Repeat every item below word for word, changing nothing.

Entries on locating words and elements:
┌──

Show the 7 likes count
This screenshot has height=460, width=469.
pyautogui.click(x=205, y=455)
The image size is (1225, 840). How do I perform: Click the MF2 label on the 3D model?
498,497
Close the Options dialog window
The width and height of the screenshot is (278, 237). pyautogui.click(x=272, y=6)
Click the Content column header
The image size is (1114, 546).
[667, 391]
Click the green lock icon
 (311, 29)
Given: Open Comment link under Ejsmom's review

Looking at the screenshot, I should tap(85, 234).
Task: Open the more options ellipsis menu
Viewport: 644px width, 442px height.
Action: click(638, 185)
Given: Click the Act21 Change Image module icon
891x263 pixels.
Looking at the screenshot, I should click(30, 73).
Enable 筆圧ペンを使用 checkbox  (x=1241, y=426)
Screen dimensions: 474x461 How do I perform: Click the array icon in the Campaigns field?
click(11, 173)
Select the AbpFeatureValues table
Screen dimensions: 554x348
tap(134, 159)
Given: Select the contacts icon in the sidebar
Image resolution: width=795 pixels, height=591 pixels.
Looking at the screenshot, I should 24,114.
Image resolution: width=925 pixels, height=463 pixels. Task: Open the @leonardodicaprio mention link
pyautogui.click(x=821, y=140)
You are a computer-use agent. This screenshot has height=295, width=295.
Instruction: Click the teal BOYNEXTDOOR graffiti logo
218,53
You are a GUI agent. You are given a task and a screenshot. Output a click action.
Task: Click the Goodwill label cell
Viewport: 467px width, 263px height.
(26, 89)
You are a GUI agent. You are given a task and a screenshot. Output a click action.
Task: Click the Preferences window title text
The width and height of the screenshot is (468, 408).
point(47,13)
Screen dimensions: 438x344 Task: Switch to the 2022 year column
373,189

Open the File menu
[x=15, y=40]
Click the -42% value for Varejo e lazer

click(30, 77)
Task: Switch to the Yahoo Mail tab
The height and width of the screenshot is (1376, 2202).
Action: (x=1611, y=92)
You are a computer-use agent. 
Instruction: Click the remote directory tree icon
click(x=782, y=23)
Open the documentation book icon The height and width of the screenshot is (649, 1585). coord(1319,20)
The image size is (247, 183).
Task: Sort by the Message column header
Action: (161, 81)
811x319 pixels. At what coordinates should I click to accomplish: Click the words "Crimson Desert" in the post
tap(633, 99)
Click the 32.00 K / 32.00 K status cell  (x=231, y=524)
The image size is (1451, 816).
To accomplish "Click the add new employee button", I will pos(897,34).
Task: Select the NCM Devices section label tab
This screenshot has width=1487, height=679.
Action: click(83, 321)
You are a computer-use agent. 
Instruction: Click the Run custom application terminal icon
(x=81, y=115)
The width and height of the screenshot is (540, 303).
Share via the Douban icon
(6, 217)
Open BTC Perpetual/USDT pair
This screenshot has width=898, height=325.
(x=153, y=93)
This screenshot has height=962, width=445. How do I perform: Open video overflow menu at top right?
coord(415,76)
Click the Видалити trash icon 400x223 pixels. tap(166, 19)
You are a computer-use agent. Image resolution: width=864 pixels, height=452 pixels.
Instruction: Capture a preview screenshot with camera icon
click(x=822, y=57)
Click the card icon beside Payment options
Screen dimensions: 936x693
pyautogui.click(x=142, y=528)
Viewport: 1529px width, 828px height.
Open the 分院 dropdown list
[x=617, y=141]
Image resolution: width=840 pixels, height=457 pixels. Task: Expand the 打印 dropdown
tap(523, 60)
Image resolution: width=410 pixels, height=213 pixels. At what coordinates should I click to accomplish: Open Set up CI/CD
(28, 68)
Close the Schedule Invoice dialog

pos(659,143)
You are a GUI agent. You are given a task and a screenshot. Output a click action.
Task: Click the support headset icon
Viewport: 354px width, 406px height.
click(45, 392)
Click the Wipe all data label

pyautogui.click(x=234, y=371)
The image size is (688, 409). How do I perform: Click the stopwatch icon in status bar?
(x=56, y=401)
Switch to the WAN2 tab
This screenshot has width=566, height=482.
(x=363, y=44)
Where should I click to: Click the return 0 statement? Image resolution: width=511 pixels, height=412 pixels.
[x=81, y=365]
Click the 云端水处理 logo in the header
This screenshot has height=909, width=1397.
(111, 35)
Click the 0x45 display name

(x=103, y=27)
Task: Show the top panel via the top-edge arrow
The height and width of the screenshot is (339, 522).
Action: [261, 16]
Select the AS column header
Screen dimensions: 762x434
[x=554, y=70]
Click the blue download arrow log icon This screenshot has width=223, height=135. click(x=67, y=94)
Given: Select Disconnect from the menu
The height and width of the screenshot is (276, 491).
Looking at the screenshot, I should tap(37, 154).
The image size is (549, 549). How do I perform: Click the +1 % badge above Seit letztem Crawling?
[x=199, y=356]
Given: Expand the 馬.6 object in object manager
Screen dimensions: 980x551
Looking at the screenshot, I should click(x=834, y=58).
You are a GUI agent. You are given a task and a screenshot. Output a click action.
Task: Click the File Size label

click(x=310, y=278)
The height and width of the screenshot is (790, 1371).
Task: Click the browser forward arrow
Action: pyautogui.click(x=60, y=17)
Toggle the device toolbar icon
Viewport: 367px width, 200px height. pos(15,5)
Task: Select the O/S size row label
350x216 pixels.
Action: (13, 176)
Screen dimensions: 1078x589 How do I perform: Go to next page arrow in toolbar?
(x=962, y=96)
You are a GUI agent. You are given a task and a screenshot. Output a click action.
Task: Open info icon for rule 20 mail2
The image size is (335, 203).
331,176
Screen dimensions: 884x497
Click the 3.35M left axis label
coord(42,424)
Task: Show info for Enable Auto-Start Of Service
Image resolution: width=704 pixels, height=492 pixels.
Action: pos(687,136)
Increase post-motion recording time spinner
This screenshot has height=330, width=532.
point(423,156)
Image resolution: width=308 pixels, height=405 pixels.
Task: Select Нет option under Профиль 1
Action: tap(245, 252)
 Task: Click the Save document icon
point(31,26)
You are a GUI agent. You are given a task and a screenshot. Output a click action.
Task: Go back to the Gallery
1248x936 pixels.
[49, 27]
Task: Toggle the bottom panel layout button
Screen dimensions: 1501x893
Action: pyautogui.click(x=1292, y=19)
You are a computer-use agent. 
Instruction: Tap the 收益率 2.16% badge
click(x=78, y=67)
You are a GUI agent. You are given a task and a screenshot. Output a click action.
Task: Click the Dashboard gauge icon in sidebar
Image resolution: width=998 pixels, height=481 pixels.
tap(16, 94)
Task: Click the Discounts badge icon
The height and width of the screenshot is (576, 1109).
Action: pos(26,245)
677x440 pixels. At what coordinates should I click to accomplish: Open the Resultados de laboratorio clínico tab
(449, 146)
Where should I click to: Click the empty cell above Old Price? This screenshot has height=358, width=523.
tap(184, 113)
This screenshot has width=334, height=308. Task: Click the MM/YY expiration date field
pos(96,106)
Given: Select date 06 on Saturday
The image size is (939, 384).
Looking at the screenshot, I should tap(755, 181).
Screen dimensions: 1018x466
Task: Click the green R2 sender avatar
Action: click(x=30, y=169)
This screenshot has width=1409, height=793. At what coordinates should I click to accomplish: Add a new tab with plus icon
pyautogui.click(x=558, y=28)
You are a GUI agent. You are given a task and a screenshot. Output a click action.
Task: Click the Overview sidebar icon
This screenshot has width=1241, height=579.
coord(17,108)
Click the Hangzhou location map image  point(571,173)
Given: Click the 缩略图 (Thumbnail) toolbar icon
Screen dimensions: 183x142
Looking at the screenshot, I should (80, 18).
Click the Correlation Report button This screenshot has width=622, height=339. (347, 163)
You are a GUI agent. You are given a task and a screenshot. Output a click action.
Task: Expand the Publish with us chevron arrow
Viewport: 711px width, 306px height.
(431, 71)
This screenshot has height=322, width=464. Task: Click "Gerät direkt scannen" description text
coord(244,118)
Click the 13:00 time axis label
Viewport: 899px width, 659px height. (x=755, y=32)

└──

Solution to this exercise
Show the 7 likes count
This screenshot has height=460, width=469.
pyautogui.click(x=205, y=455)
The image size is (1225, 840). How do I perform: Click the MF2 label on the 3D model?
498,497
Close the Options dialog window
The width and height of the screenshot is (278, 237). pyautogui.click(x=272, y=6)
Click the Content column header
The image size is (1114, 546).
[667, 391]
Click the green lock icon
 (311, 29)
Given: Open Comment link under Ejsmom's review

Looking at the screenshot, I should tap(85, 234).
Task: Open the more options ellipsis menu
Viewport: 644px width, 442px height.
Action: click(638, 185)
Given: Click the Act21 Change Image module icon
891x263 pixels.
Looking at the screenshot, I should click(30, 73).
Enable 筆圧ペンを使用 checkbox  (x=1241, y=426)
Screen dimensions: 474x461 How do I perform: Click the array icon in the Campaigns field?
click(11, 173)
Select the AbpFeatureValues table
Screen dimensions: 554x348
tap(134, 159)
Given: Select the contacts icon in the sidebar
Image resolution: width=795 pixels, height=591 pixels.
Looking at the screenshot, I should 24,114.
Image resolution: width=925 pixels, height=463 pixels. Task: Open the @leonardodicaprio mention link
pyautogui.click(x=821, y=140)
You are a computer-use agent. This screenshot has height=295, width=295.
Instruction: Click the teal BOYNEXTDOOR graffiti logo
218,53
You are a GUI agent. You are given a task and a screenshot. Output a click action.
Task: Click the Goodwill label cell
Viewport: 467px width, 263px height.
(26, 89)
You are a GUI agent. You are given a task and a screenshot. Output a click action.
Task: Click the Preferences window title text
The width and height of the screenshot is (468, 408).
point(47,13)
Screen dimensions: 438x344 Task: Switch to the 2022 year column
373,189

Open the File menu
[x=15, y=40]
Click the -42% value for Varejo e lazer

click(30, 77)
Task: Switch to the Yahoo Mail tab
The height and width of the screenshot is (1376, 2202).
Action: (x=1611, y=92)
You are a computer-use agent. 
Instruction: Click the remote directory tree icon
click(x=782, y=23)
Open the documentation book icon The height and width of the screenshot is (649, 1585). coord(1319,20)
The image size is (247, 183).
Task: Sort by the Message column header
Action: (161, 81)
811x319 pixels. At what coordinates should I click to accomplish: Click the words "Crimson Desert" in the post
tap(633, 99)
Click the 32.00 K / 32.00 K status cell  (x=231, y=524)
The image size is (1451, 816).
To accomplish "Click the add new employee button", I will pos(897,34).
Task: Select the NCM Devices section label tab
This screenshot has width=1487, height=679.
Action: click(83, 321)
You are a computer-use agent. 
Instruction: Click the Run custom application terminal icon
(x=81, y=115)
The width and height of the screenshot is (540, 303).
Share via the Douban icon
(6, 217)
Open BTC Perpetual/USDT pair
This screenshot has width=898, height=325.
(x=153, y=93)
This screenshot has height=962, width=445. How do I perform: Open video overflow menu at top right?
coord(415,76)
Click the Видалити trash icon 400x223 pixels. tap(166, 19)
You are a computer-use agent. Image resolution: width=864 pixels, height=452 pixels.
Instruction: Capture a preview screenshot with camera icon
click(x=822, y=57)
Click the card icon beside Payment options
Screen dimensions: 936x693
pyautogui.click(x=142, y=528)
Viewport: 1529px width, 828px height.
Open the 分院 dropdown list
[x=617, y=141]
Image resolution: width=840 pixels, height=457 pixels. Task: Expand the 打印 dropdown
tap(523, 60)
Image resolution: width=410 pixels, height=213 pixels. At what coordinates should I click to accomplish: Open Set up CI/CD
(28, 68)
Close the Schedule Invoice dialog

pos(659,143)
You are a GUI agent. You are given a task and a screenshot. Output a click action.
Task: Click the support headset icon
Viewport: 354px width, 406px height.
click(45, 392)
Click the Wipe all data label

pyautogui.click(x=234, y=371)
The image size is (688, 409). How do I perform: Click the stopwatch icon in status bar?
(x=56, y=401)
Switch to the WAN2 tab
This screenshot has width=566, height=482.
(x=363, y=44)
Where should I click to: Click the return 0 statement? Image resolution: width=511 pixels, height=412 pixels.
[x=81, y=365]
Click the 云端水处理 logo in the header
This screenshot has height=909, width=1397.
(111, 35)
Click the 0x45 display name

(x=103, y=27)
Task: Show the top panel via the top-edge arrow
The height and width of the screenshot is (339, 522).
Action: [261, 16]
Select the AS column header
Screen dimensions: 762x434
[x=554, y=70]
Click the blue download arrow log icon This screenshot has width=223, height=135. click(x=67, y=94)
Given: Select Disconnect from the menu
The height and width of the screenshot is (276, 491).
Looking at the screenshot, I should tap(37, 154).
The image size is (549, 549). How do I perform: Click the +1 % badge above Seit letztem Crawling?
[x=199, y=356]
Given: Expand the 馬.6 object in object manager
Screen dimensions: 980x551
Looking at the screenshot, I should click(x=834, y=58).
You are a GUI agent. You are given a task and a screenshot. Output a click action.
Task: Click the File Size label

click(x=310, y=278)
The height and width of the screenshot is (790, 1371).
Task: Click the browser forward arrow
Action: pyautogui.click(x=60, y=17)
Toggle the device toolbar icon
Viewport: 367px width, 200px height. pos(15,5)
Task: Select the O/S size row label
350x216 pixels.
Action: (13, 176)
Screen dimensions: 1078x589 How do I perform: Go to next page arrow in toolbar?
(x=962, y=96)
You are a GUI agent. You are given a task and a screenshot. Output a click action.
Task: Open info icon for rule 20 mail2
The image size is (335, 203).
331,176
Screen dimensions: 884x497
Click the 3.35M left axis label
coord(42,424)
Task: Show info for Enable Auto-Start Of Service
Image resolution: width=704 pixels, height=492 pixels.
Action: pos(687,136)
Increase post-motion recording time spinner
This screenshot has height=330, width=532.
point(423,156)
Image resolution: width=308 pixels, height=405 pixels.
Task: Select Нет option under Профиль 1
Action: tap(245, 252)
 Task: Click the Save document icon
point(31,26)
You are a GUI agent. You are given a task and a screenshot. Output a click action.
Task: Go back to the Gallery
1248x936 pixels.
[49, 27]
Task: Toggle the bottom panel layout button
Screen dimensions: 1501x893
Action: pyautogui.click(x=1292, y=19)
You are a computer-use agent. 
Instruction: Tap the 收益率 2.16% badge
click(x=78, y=67)
You are a GUI agent. You are given a task and a screenshot. Output a click action.
Task: Click the Dashboard gauge icon in sidebar
Image resolution: width=998 pixels, height=481 pixels.
tap(16, 94)
Task: Click the Discounts badge icon
The height and width of the screenshot is (576, 1109).
Action: pos(26,245)
677x440 pixels. At what coordinates should I click to accomplish: Open the Resultados de laboratorio clínico tab
(449, 146)
Where should I click to: Click the empty cell above Old Price? This screenshot has height=358, width=523.
tap(184, 113)
This screenshot has width=334, height=308. Task: Click the MM/YY expiration date field
pos(96,106)
Given: Select date 06 on Saturday
The image size is (939, 384).
Looking at the screenshot, I should tap(755, 181).
Screen dimensions: 1018x466
Task: Click the green R2 sender avatar
Action: click(x=30, y=169)
This screenshot has width=1409, height=793. At what coordinates should I click to accomplish: Add a new tab with plus icon
pyautogui.click(x=558, y=28)
You are a GUI agent. You are given a task and a screenshot. Output a click action.
Task: Click the Overview sidebar icon
This screenshot has width=1241, height=579.
coord(17,108)
Click the Hangzhou location map image  point(571,173)
Given: Click the 缩略图 (Thumbnail) toolbar icon
Screen dimensions: 183x142
Looking at the screenshot, I should (80, 18).
Click the Correlation Report button This screenshot has width=622, height=339. (347, 163)
You are a GUI agent. You are given a task and a screenshot. Output a click action.
Task: Expand the Publish with us chevron arrow
Viewport: 711px width, 306px height.
(431, 71)
This screenshot has height=322, width=464. Task: Click "Gerät direkt scannen" description text
coord(244,118)
Click the 13:00 time axis label
Viewport: 899px width, 659px height. (x=755, y=32)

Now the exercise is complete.